Ma durarono poco i popolari saturnali.
La regina s’era ritirata ancora a Brandenburg-House. Volendo ella nel maggio 1821 reclamare di nuovo i diritti di regina sposa, e pretendere d’essere pur ella incoronata, l’Attorney general respinse il reclamo, che nel di lei interesse era stato presentato dal suo avvocato Brougham, sul motivo che nessuna legge accordasse alla regina sposa il diritto agli onori dell’incoronazione; e quando nel dì medesimo della stessa si presentò a ciascuna delle porte dell’abbazia di Westminster, dove veniva celebrata, le si chiese rispettosamente il biglietto d’entrata e le fu ricusato l’ingresso. Ella allora, nell’allontanarsi, attendevasi una dimostrazione popolare; ma non raccolse che urli e fischi sul suo passaggio. Andate a fidarvi dell’aura popolare!
L’umiliazione di Westminster fu per Carolina il colpo mortale. Il 30 luglio successivo cadeva malata, uscendo dal teatro di Drury-Lane. Si vociferò che fosse stata avvelenata in una limonata che vi aveva bevuta, quando moriva il 7 agosto; ma la sua morte fu dichiarato invece, officialmente, che fosse stata in causa di infiammazione intestinale. La malevola insinuazione era la naturale conseguenza degli odî che universalmente si conoscevano nutrirsi dal sovrano contro di lei.
I suoi beni espresse ella medesima il desiderio che passassero alle mani di William Austin, il trovatello, per il quale aveva subíto in addietro i primi strali della calunnia, e che la sua salma venisse trasportata in patria, essendosi preparato il seguente epitaffio:
“Qui giace Carolina Amelia Elisabetta di Brunswick, vilipesa regina d’Inghilterra.„
Sulle sponde del Lario la sua memoria, ho già detto, è congiunta a molte opere di generosità e beneficenza ed alla via che ella aprì da Como fino alla sua villa d’Este che aveva eletta a sede de’ suoi poco regali amori; e pel filosofo rimane oggetto di meditazione per la strana contraddizione ch’ella presentò di grandezza e di bassezza, di carità e di corruzione, di virtù e di colpe.
VIII.
In questi ultimi anni, nel fianco destro del giardino della Villa d’Este, il baron Ciani eresse un magnifico albergo, che dal personaggio che que’ luoghi abitò, assunse il nome di Regina d’Inghilterra, e vi è condotto con tutte quelle commodità onde van lodati gli alberghi della Svizzera. Magnifiche piante formano avanti ad esso una specie di grato e fresco luogo di passeggio e lettura.

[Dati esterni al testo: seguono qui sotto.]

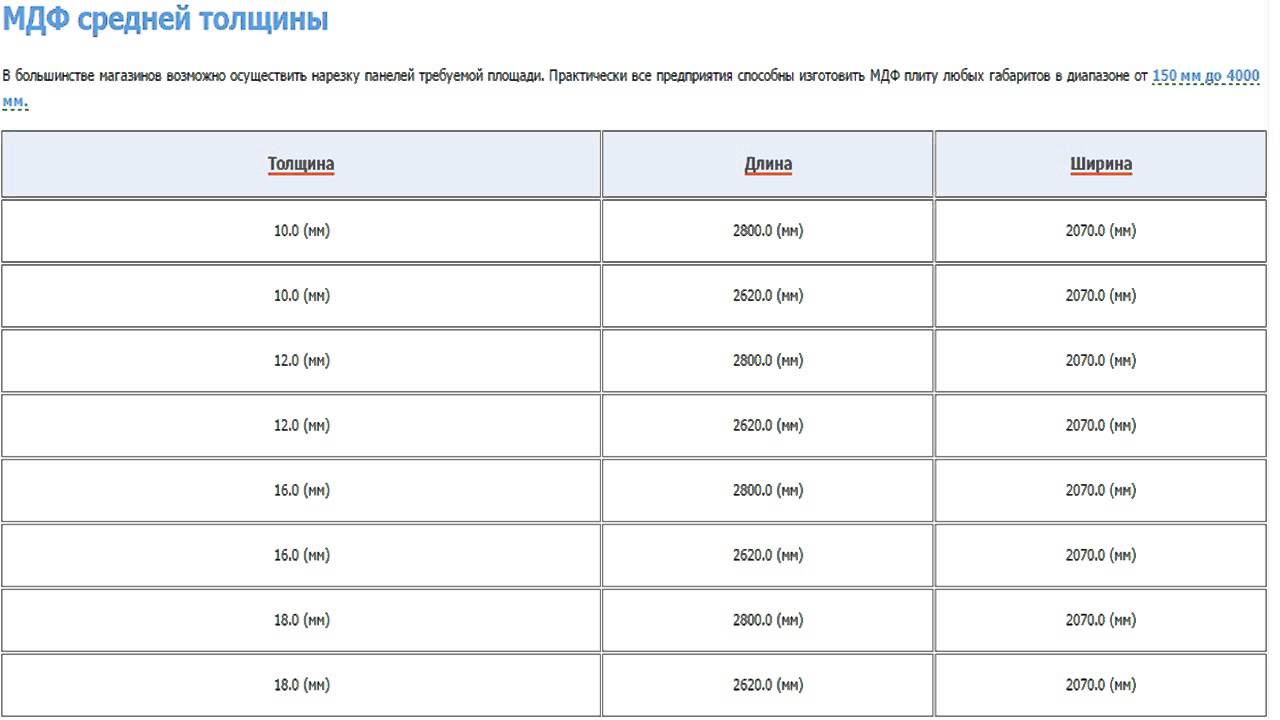The image size is (1280, 720).
Task: Click the 2070.0 width cell in the last table row
Action: 1101,686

Vi si aggiunse uno stabilimento idroterapico, fornito di doccie a soffioni, al quale poteva giovare e l’acqua del torrente Garrovo, che dava prima il nome al luogo, e quella leggiermente magnesiaca, che sul colle sovrastante ha la sua sorgente e si denomina della Coletta; ma forse più che a cura di malattia, vi traggono numerosi gli stranieri a ricercarvi soggiorno ameno e tranquillo.